### The task
In the data below, find every line with the word "OpenAFS" and copy it out.

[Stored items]
= Beginning of Section =

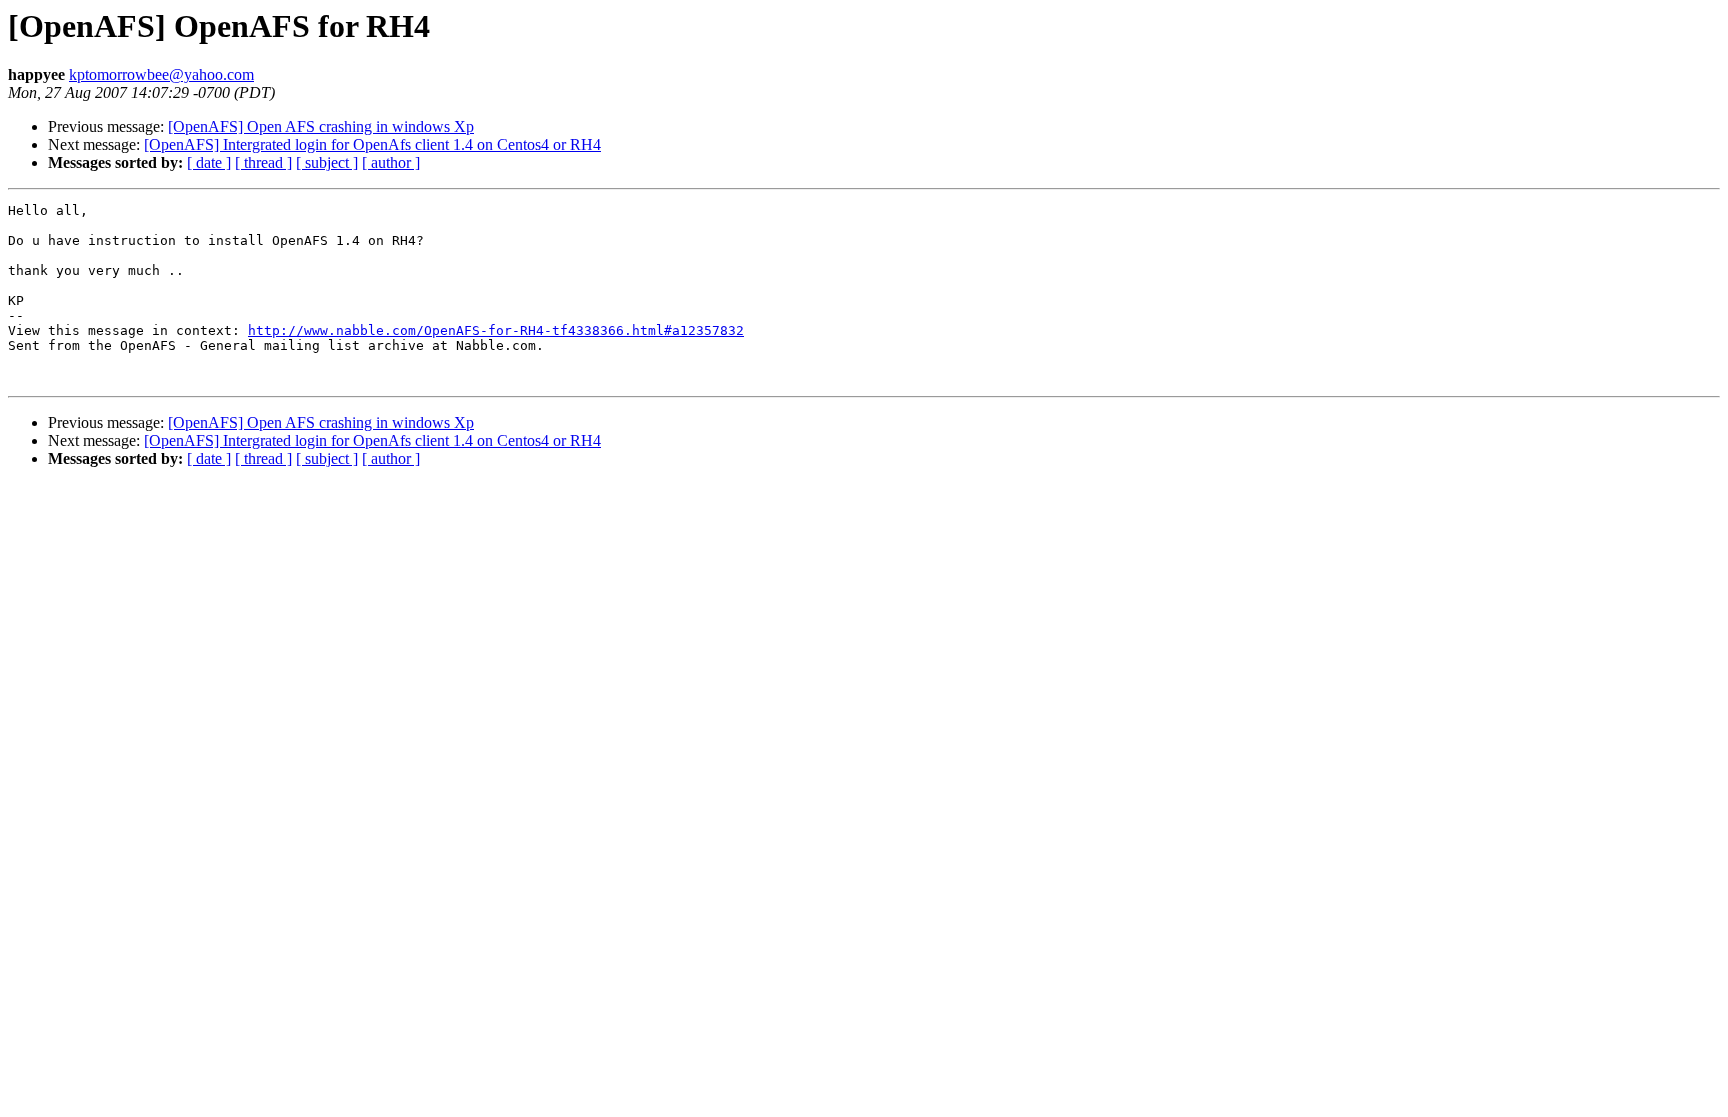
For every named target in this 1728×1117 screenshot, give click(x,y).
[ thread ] (263, 162)
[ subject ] (327, 162)
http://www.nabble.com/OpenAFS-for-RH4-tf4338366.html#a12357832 (496, 330)
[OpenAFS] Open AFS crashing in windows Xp (321, 126)
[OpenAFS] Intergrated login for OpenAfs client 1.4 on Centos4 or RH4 (372, 144)
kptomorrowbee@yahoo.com (161, 74)
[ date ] (209, 162)
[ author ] (391, 162)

= End of Section =

### Exercise result
http://www.nabble.com/OpenAFS-for-RH4-tf4338366.html#a12357832 (496, 330)
[OpenAFS] Open AFS crashing in windows Xp (321, 126)
[OpenAFS] Intergrated login for OpenAfs client 1.4 on Centos4 or RH4 (372, 144)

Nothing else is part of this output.